I had to look this up to confirm, crazy that there’s such an enormous drop off from initial two shots (66% which is still kinda sad for a supposed first-world country).
This drop-off doesn’t really exist. The CDC vaccination stats are wrong, because they can’t reliably correlate doses to people. As a result, some second doses get reported as first doses and some booster doses get reported as second/first doses. This produces the specious pattern where there are way more first doses than second doses and way more second doses than boosters.
Polling says that 75% of adults are vaccinated and that about 75% of people who are eligible have gotten boosted (works out to 47% of all adults due to 6-month delay for the booster). If you assume that the vaccinated people are all fully vaccinated, you get pretty good agreement with aggregate doses given.
Polling is obviously inherently imprecise, but on vaccination you should believe the polling and ignore the CDC data.
Here’s my family’s recent experience with covid.
Last Thursday, my 8 year old daughter, who was vaccinated last November, didn’t feel well when my wife picked her up from school aftercare. She said she started feeling bad in the afternoon, but her teacher wouldn’t let her go to the nurse (wtf). Then she told the aftercare staff she didn’t feel well, but they didn’t call us to pick her up early (double wtf). When she got home she had a slight fever, but tested negative for Covid on a home test.
We kept her home from school Friday as she still had a low fever a now a sore throat. My wife stayed home with her while I went to work and our 4 year old son went to preschool/daycare. Friday night, we received an email from our daughter’s school that someone else in her class tested positive so we tested her again. This time her test came back positive. My wife, son, and I tested negative.
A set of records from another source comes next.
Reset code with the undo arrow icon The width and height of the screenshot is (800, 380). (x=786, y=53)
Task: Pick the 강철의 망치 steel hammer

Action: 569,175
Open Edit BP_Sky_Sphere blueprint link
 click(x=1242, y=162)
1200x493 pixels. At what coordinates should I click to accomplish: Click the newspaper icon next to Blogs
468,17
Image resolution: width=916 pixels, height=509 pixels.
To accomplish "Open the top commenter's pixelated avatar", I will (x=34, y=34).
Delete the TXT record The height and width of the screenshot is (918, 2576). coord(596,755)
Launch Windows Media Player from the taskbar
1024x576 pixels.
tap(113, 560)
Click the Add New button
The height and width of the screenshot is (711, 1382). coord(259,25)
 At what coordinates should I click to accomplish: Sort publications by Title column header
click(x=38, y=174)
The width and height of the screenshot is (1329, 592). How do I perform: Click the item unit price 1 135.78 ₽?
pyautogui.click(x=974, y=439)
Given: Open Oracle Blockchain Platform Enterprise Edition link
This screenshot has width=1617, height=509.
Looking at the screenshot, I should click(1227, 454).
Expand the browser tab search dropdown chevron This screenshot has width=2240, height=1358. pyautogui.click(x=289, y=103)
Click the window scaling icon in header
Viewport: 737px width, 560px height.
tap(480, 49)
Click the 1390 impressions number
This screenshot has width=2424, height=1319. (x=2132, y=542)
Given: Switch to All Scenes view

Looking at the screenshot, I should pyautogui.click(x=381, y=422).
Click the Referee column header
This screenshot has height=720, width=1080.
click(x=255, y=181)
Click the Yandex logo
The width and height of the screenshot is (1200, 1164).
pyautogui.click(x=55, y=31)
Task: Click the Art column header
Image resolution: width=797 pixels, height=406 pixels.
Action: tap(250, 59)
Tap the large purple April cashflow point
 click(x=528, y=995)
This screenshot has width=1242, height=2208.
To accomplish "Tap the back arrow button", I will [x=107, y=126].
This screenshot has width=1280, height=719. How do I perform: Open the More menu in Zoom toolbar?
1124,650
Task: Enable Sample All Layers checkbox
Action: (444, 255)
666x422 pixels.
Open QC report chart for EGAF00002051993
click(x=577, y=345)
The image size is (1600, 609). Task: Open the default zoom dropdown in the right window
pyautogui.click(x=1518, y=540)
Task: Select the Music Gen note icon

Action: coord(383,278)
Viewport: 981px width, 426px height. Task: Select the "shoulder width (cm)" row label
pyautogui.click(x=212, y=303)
At that point, all 4 of us started wearing masks around the house and keeping our kids mostly in separate rooms. By Saturday morning our daughter was feeling much better but still had a slight fever. And by Saturday afternoon she was fine and has felt fine since.
Saturday and Sunday had nice weather, so we spent most of the time outside as a precaution. When inside, we had the windows open and ate in separate rooms. We continued to mask around each other through Wednesday. Our daughter continued to test positive for six days straight, while my wife, son, and I always tested negative. For reference, my wife got her booster last fall and got mine last July as part of the Pfizer study. Of course our 4 year old is not yet vaccinated. I figure we just got lucky as we were unmasked together before our daughter had symptoms and for the first day or so of symptoms. But maybe the masking and distancing helped. 🤷
It’s now been 8 days since our daughter’s symptoms and so far everyone else is still negative.
10 days here but no-one else in the 6 person faimly caught it, despite daily testing- even though the 6yr pozz (still) sleeps 6" from mum and dad (i slept elsehwere on the first night but thought we were all gonna get it anyway as we all share house together so went ‘bollox to that’ for the next 9 nights)
First test was a day too early. Not rare on home tests to be negative on report it’s in the household then pozz a day or two later. OMG, false positive, not. Just too ealry for a home test to register.
BA.1 more usual the whole family doesn’t get it (masks or no masks). If it were BA.2 then you had a lucky break / masked liked a champ!
Grandad’s everywhere were hiding from the grandkids, Dan. Like, it’s the grandad’s biggest threat. Covid generally kills the olds, whether they’re grandparents or not, funnily enough. We can be man enough to admit this 2+ yrs into the pandemic. If you have stats to prove that the +60’s were more likely to die if they had grandkids, let me see 'em.
With 2yrs history on the pandemic, simple maths should tell us whether an old with and who visited grandkids would be more likely to die than an old without grandkids. Alternatively, did more parents with kids catch it than peeps without kids? Did an unproportional amount of teachers cark it? Countries that contract traced / genone sequenced know the answers to this.